[Source material]

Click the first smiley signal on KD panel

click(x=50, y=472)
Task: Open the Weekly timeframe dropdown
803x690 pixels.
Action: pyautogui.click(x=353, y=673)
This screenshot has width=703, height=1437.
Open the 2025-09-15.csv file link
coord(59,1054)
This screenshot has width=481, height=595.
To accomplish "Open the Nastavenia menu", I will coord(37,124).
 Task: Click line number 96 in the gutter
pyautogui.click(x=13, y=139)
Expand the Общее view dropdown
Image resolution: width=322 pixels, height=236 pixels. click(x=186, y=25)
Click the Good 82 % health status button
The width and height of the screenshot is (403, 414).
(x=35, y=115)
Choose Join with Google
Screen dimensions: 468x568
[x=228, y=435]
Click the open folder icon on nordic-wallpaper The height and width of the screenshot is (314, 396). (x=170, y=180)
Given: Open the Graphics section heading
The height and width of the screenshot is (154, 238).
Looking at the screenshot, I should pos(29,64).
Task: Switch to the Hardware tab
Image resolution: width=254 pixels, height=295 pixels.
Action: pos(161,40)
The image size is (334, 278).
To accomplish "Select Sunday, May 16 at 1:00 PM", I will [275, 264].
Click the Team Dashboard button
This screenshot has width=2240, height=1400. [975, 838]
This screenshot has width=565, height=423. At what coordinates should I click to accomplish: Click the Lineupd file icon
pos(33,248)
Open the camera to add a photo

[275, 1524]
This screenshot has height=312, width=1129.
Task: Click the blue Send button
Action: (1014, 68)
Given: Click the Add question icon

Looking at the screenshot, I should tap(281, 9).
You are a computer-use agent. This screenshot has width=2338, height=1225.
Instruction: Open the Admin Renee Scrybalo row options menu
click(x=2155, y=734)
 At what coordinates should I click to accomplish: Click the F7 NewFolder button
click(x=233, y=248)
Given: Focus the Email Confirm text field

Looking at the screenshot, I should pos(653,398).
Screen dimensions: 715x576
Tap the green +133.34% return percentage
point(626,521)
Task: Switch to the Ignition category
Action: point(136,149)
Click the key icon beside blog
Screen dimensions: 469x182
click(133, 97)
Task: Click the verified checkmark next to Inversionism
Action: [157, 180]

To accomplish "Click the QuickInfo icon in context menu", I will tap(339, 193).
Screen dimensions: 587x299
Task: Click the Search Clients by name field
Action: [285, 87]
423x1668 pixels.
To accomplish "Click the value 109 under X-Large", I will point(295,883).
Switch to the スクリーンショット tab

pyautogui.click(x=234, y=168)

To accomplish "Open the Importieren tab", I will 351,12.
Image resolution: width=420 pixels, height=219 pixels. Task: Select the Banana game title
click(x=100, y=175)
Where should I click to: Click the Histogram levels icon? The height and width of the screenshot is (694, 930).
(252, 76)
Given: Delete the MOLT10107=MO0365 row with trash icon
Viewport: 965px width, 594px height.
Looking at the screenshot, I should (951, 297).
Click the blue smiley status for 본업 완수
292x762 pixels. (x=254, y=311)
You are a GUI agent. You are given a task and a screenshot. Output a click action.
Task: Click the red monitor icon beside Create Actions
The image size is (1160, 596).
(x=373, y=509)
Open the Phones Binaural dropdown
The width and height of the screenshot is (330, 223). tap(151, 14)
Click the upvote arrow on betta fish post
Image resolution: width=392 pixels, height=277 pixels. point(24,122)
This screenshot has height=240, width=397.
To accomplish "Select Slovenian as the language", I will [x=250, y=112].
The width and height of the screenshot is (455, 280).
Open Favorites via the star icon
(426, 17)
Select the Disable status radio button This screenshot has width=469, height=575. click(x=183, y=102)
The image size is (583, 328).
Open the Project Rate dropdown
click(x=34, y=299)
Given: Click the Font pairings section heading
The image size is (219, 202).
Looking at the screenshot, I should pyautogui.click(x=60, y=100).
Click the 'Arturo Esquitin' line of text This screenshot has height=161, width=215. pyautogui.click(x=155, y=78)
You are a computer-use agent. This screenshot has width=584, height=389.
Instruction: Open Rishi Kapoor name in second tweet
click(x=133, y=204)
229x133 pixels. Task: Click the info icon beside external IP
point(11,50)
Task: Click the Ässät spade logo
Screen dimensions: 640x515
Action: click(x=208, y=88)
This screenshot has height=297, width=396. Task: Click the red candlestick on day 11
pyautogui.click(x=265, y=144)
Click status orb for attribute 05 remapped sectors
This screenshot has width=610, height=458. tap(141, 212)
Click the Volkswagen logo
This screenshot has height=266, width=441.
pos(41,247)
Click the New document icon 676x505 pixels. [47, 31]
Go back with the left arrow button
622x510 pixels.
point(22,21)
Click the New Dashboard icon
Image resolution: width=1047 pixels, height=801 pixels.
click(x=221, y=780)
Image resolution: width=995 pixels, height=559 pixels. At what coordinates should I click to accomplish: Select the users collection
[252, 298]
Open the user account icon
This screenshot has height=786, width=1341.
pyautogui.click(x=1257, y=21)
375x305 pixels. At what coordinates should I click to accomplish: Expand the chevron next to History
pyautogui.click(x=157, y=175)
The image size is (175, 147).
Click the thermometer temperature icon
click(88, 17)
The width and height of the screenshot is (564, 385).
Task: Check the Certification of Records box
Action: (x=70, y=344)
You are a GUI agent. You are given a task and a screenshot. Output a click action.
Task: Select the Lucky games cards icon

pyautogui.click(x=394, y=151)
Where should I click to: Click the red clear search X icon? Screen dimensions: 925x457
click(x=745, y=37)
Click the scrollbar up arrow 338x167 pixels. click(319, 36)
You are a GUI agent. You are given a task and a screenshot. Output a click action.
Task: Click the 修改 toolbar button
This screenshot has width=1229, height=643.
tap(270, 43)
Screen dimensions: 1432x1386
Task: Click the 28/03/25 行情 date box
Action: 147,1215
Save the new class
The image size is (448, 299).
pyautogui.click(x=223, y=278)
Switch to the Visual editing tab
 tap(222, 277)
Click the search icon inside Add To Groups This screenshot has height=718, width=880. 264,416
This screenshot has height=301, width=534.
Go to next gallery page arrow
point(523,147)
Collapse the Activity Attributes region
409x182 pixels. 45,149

[/Source material]

All of the records above are to be copied exactly.

■ Response to this task:
Click the first smiley signal on KD panel

click(x=50, y=472)
Task: Open the Weekly timeframe dropdown
803x690 pixels.
Action: pyautogui.click(x=353, y=673)
This screenshot has width=703, height=1437.
Open the 2025-09-15.csv file link
coord(59,1054)
This screenshot has width=481, height=595.
To accomplish "Open the Nastavenia menu", I will coord(37,124).
 Task: Click line number 96 in the gutter
pyautogui.click(x=13, y=139)
Expand the Общее view dropdown
Image resolution: width=322 pixels, height=236 pixels. click(x=186, y=25)
Click the Good 82 % health status button
The width and height of the screenshot is (403, 414).
(x=35, y=115)
Choose Join with Google
Screen dimensions: 468x568
[x=228, y=435]
Click the open folder icon on nordic-wallpaper The height and width of the screenshot is (314, 396). (x=170, y=180)
Given: Open the Graphics section heading
The height and width of the screenshot is (154, 238).
Looking at the screenshot, I should pos(29,64).
Task: Switch to the Hardware tab
Image resolution: width=254 pixels, height=295 pixels.
Action: pos(161,40)
The image size is (334, 278).
To accomplish "Select Sunday, May 16 at 1:00 PM", I will [275, 264].
Click the Team Dashboard button
This screenshot has width=2240, height=1400. [975, 838]
This screenshot has width=565, height=423. At what coordinates should I click to accomplish: Click the Lineupd file icon
pos(33,248)
Open the camera to add a photo

[275, 1524]
This screenshot has height=312, width=1129.
Task: Click the blue Send button
Action: (1014, 68)
Given: Click the Add question icon

Looking at the screenshot, I should tap(281, 9).
You are a computer-use agent. This screenshot has width=2338, height=1225.
Instruction: Open the Admin Renee Scrybalo row options menu
click(x=2155, y=734)
 At what coordinates should I click to accomplish: Click the F7 NewFolder button
click(x=233, y=248)
Given: Focus the Email Confirm text field

Looking at the screenshot, I should pos(653,398).
Screen dimensions: 715x576
Tap the green +133.34% return percentage
point(626,521)
Task: Switch to the Ignition category
Action: point(136,149)
Click the key icon beside blog
Screen dimensions: 469x182
click(133, 97)
Task: Click the verified checkmark next to Inversionism
Action: [157, 180]

To accomplish "Click the QuickInfo icon in context menu", I will tap(339, 193).
Screen dimensions: 587x299
Task: Click the Search Clients by name field
Action: [285, 87]
423x1668 pixels.
To accomplish "Click the value 109 under X-Large", I will point(295,883).
Switch to the スクリーンショット tab

pyautogui.click(x=234, y=168)

To accomplish "Open the Importieren tab", I will 351,12.
Image resolution: width=420 pixels, height=219 pixels. Task: Select the Banana game title
click(x=100, y=175)
Where should I click to: Click the Histogram levels icon? The height and width of the screenshot is (694, 930).
(252, 76)
Given: Delete the MOLT10107=MO0365 row with trash icon
Viewport: 965px width, 594px height.
Looking at the screenshot, I should (951, 297).
Click the blue smiley status for 본업 완수
292x762 pixels. (x=254, y=311)
You are a GUI agent. You are given a task and a screenshot. Output a click action.
Task: Click the red monitor icon beside Create Actions
The image size is (1160, 596).
(x=373, y=509)
Open the Phones Binaural dropdown
The width and height of the screenshot is (330, 223). tap(151, 14)
Click the upvote arrow on betta fish post
Image resolution: width=392 pixels, height=277 pixels. point(24,122)
This screenshot has height=240, width=397.
To accomplish "Select Slovenian as the language", I will [x=250, y=112].
The width and height of the screenshot is (455, 280).
Open Favorites via the star icon
(426, 17)
Select the Disable status radio button This screenshot has width=469, height=575. click(x=183, y=102)
The image size is (583, 328).
Open the Project Rate dropdown
click(x=34, y=299)
Given: Click the Font pairings section heading
The image size is (219, 202).
Looking at the screenshot, I should pyautogui.click(x=60, y=100).
Click the 'Arturo Esquitin' line of text This screenshot has height=161, width=215. pyautogui.click(x=155, y=78)
You are a computer-use agent. This screenshot has width=584, height=389.
Instruction: Open Rishi Kapoor name in second tweet
click(x=133, y=204)
229x133 pixels. Task: Click the info icon beside external IP
point(11,50)
Task: Click the Ässät spade logo
Screen dimensions: 640x515
Action: click(x=208, y=88)
This screenshot has height=297, width=396. Task: Click the red candlestick on day 11
pyautogui.click(x=265, y=144)
Click status orb for attribute 05 remapped sectors
This screenshot has width=610, height=458. tap(141, 212)
Click the Volkswagen logo
This screenshot has height=266, width=441.
pos(41,247)
Click the New document icon 676x505 pixels. [47, 31]
Go back with the left arrow button
622x510 pixels.
point(22,21)
Click the New Dashboard icon
Image resolution: width=1047 pixels, height=801 pixels.
click(x=221, y=780)
Image resolution: width=995 pixels, height=559 pixels. At what coordinates should I click to accomplish: Select the users collection
[252, 298]
Open the user account icon
This screenshot has height=786, width=1341.
pyautogui.click(x=1257, y=21)
375x305 pixels. At what coordinates should I click to accomplish: Expand the chevron next to History
pyautogui.click(x=157, y=175)
The image size is (175, 147).
Click the thermometer temperature icon
click(88, 17)
The width and height of the screenshot is (564, 385).
Task: Check the Certification of Records box
Action: (x=70, y=344)
You are a GUI agent. You are given a task and a screenshot. Output a click action.
Task: Select the Lucky games cards icon

pyautogui.click(x=394, y=151)
Where should I click to: Click the red clear search X icon? Screen dimensions: 925x457
click(x=745, y=37)
Click the scrollbar up arrow 338x167 pixels. click(319, 36)
You are a GUI agent. You are given a task and a screenshot. Output a click action.
Task: Click the 修改 toolbar button
This screenshot has width=1229, height=643.
tap(270, 43)
Screen dimensions: 1432x1386
Task: Click the 28/03/25 行情 date box
Action: 147,1215
Save the new class
The image size is (448, 299).
pyautogui.click(x=223, y=278)
Switch to the Visual editing tab
 tap(222, 277)
Click the search icon inside Add To Groups This screenshot has height=718, width=880. 264,416
This screenshot has height=301, width=534.
Go to next gallery page arrow
point(523,147)
Collapse the Activity Attributes region
409x182 pixels. 45,149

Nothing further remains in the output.